A simulated driving experiment was conducted to assess the potential benefits of using an auditory prompt to assist in target acquisition of in-vehicle navigational information, presented as a secondary task in commercial truck cab noise. Dual-task (driving in addition to performing a secondary task) and secondary task scenarios were presented, and acquisition time and accuracy on the secondary task were measured under three prompt types, three levels of information density, and three noise types. A subjective workload rating was also obtained from participants following each unique treatment condition. Accuracy was significantly higher for both auditory prompt types as compared to visual prompts under the dual-task configuration, but not significantly different under the secondary task configuration, suggesting that the increased visual demand of the primary task affected performance during the visual-only trials, but not during the trials in which prompts were presented auditorially.
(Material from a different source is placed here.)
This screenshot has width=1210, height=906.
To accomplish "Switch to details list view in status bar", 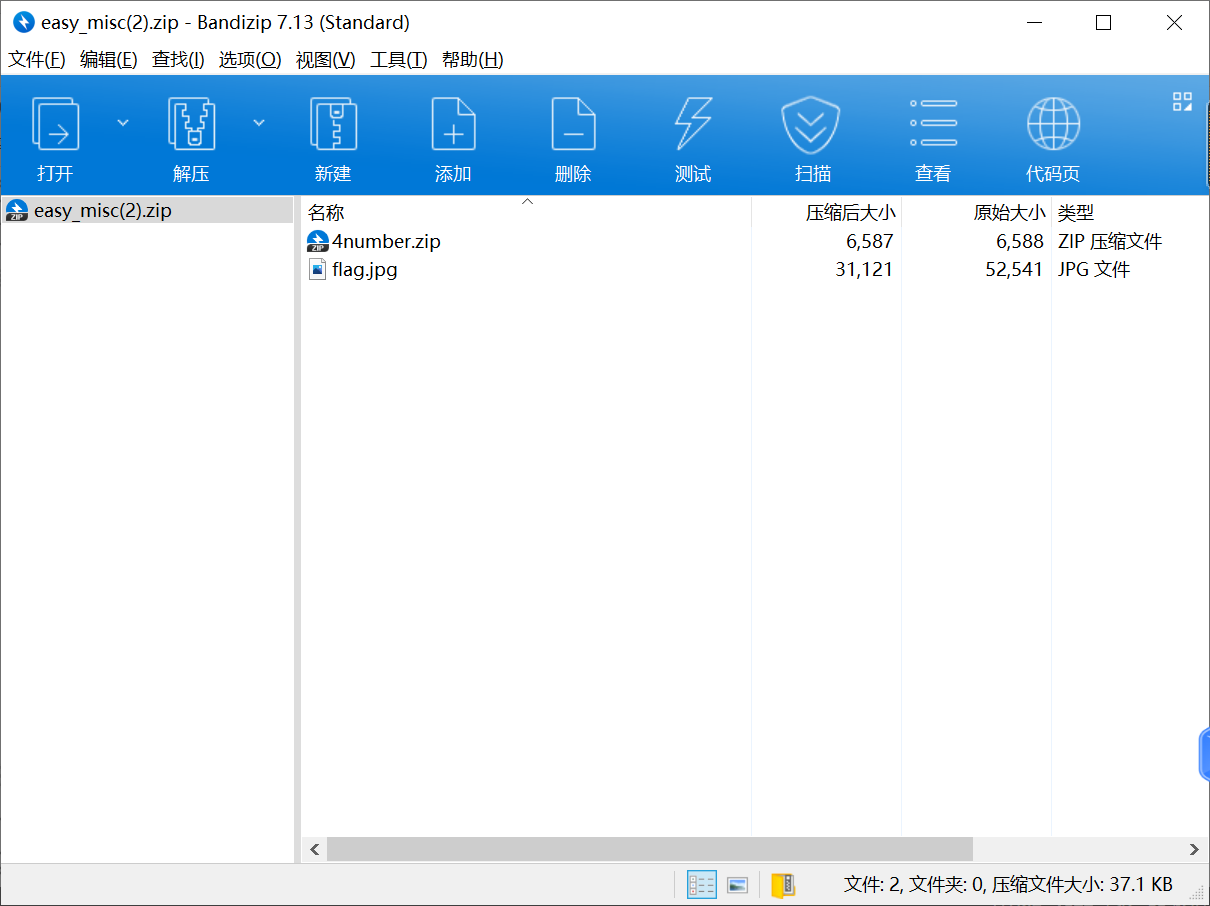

Under all levels of information density in the secondary task scenarios, acquisition time was significantly faster for the trials during which information was presented using the auditory-directional prompt, compared with the auditory-diotic and visual trials, suggesting that the aural lateralization cues helped drivers locate information more quickly.

The techniques explored in the study have resulted in the benefit of presenting information more efficiently to a driver experiencing a high degree of visual workload. The potential exists to expand upon these findings, toward the goal of improving information display techniques which minimize the inherent visual burden with which many commercial truck drivers must contend.